い。それこそ万人から向けられる愛を受け止めて、万人に愛を与えるほどの力があるアイドルなのだ。


 しかし。


 逆に言えば。


 彼女から向けられる愛は万人で分担しなければ受け止められるものでは無く。ましてや一人で相手をして良いものではない。つまり。


 ここで逃げねば男がすたる!


 お花摘みに消えたマリリを確認した後に五秒待ち、マリリが完全に消えた事を確認してから立ち上がり静かに帰宅準備。


 ガチャ、と扉が開いた。


「ひぃっ」

「うわ、びっくりしたぁ」


 マリリが現れたかと思い思わず悲鳴を上げてしまった僕の前に現れたのは――。


「綾野君、ご愁傷様」

「吉野さん……」


 吉野さんは机に並んだペットボトルを確認すると、僕の肩をポンと叩いた。


「悪いとは思ってたんだけど、マリリのストレス発散を兼ねてその、ね。普段の配信って会話に見えて一方通行のお喋りが多くてさ。でも周りの人もマリリに付き合ってたら時間がいくらあっても足りないしで」

「生贄だったわけですね。ジュラシックパークの羊じゃないんですよ」

「んー、返す言葉も無い。長時間お疲れ様。お腹空いたでしょ、さっき夕飯にピザを注文したんだけど、よければ一緒に食べようよ。デラックスセットだよ?」


 たしかに、飲み物ばかりでお腹が減った。


 だが。


 さっとモニターを見つめる。まだ逃げれる。


「いやせっかくですが」

『いいねっ! ピザピザ! アヤノン、ピッツァだぞーっ』


 悪魔が帰って来た。


「……そうか。裏切りましたね吉野さん」

「嫌だなぁ。ボクは最初から悪魔側の人間だよ?」


 ちくしょう。


「ボクもほんとに心苦しいんだけど。アレでもうちのトップアイドルだからさメンタルケアというか。ここは一つ。ここはなにとぞご協力を!」


 小声で、恐らく本心からの謝罪を口にする吉野さん。僕は社会で生きる人間の大変さを知ると共に、妹とは別ベクトルで変な女が居るのだなと涙を流した。


『ふっふー、今日は気分がイイぜー』


 この世の何処にいるかもしれないモニターの中のマリリはこの上なく上機嫌だった。



・・・



 結局、会議室から解放されたのは八時過ぎだった。ピザは美味しかった。


「はぁ、疲れたぁ」


 自室に帰り、ベッドに座るとようやくゆっくりと身体が休まった。悪魔に数時間軟禁され、頭の中が大変メルヘンだ……。
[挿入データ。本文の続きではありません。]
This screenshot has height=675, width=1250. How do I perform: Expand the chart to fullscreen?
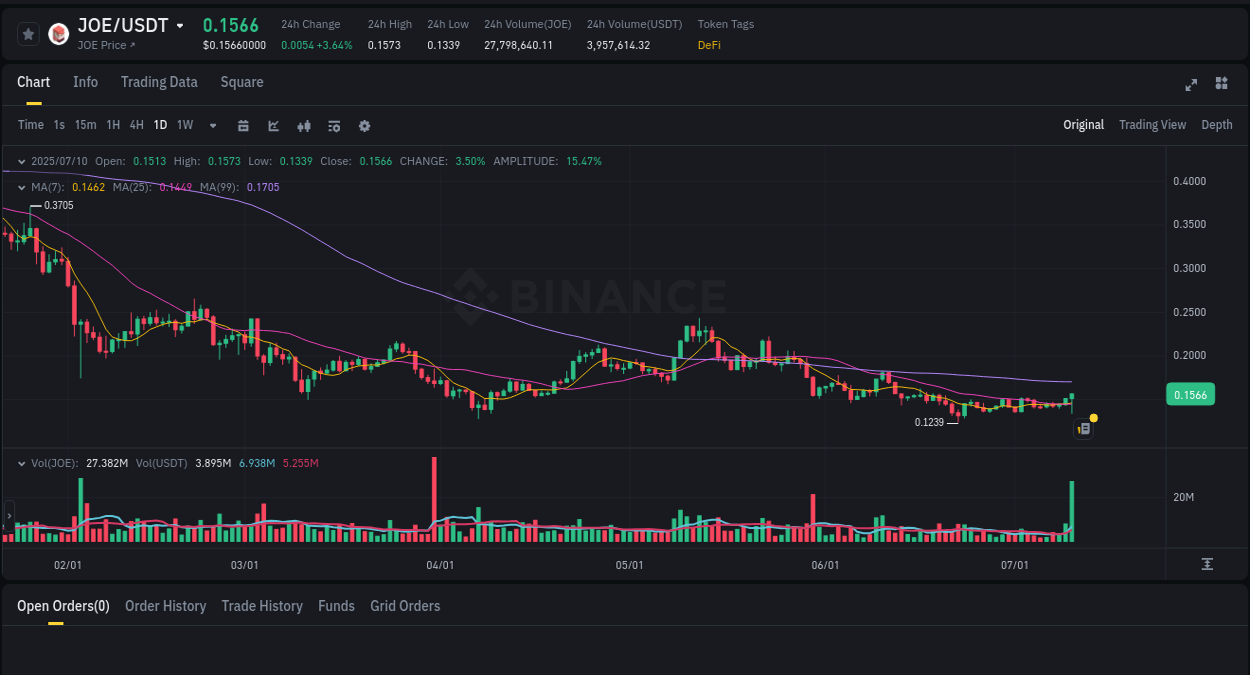tap(1191, 85)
 そういえば妹の夕飯を作る事をすっかり忘れていたけれど、リビングに置いていた『小林』の和菓子の袋に開封した形跡があったし、飢えているという事はないだろう。


「……」


 紙袋から二つのモノを取り出す。一つは。


「おお。デカい」


 マリリのおっぱいマウスパッド。マリリに関しては当分見たく無いもののマリリのおっぱいには罪はない。ありがたく使わせてもらおう。そしてもう一つ。


「確かにこれはひどいな」


 邪神マリコス。ニ十センチほどの大きさのフィギュア。顔の造形が酷い。目が怖い。

 お土産に持たされたものの、これだけでも返しに行きたいレベル。なんならお祓いさえ必要かもしれない。


「そうだ」


 SNSを立ち上げてスマホカメラでマリコスを撮影。ハッシュタグ、マリリ祭り。


『終わりました。みなさん、どうして教えてくれなかったんですか?』


 とマリコス画像と共に投稿。

 ピコン。イイねが押された。ピコン、拡散された。ピコン、ピコン、ピコン、ピコン――。

 この拡散力、やはり眷属のみんなはこうなる事を知っていたらしい。


〈草。生きて帰った、だと? ふぐり氏これでホントの仲間だね。邪神持たされてて草。祭りは祭りでも邪神鎮魂祭だからね。あーあ。これで村の平和が保たれた。それでも裏山〉


 好き放題コメントが書き込まれている。


 今日は多くの事を学んだ。

 一つ、迂闊に知らない場所に行かない。

 一つ、おっぱいマウスパッド貰えるからと言って釣られない。

 一つ、悪魔の誘いに乗らない。

 特に最後のが重要だ。


 ピコン。


 つい投稿してしまったものの、これはまた通知をオフにしないと収まりそうもないな。


 ピコン。

『やだなー、まだ終わって無いって。逃がさないぞー笑』



 僕はマリリのアカウントをブロックした。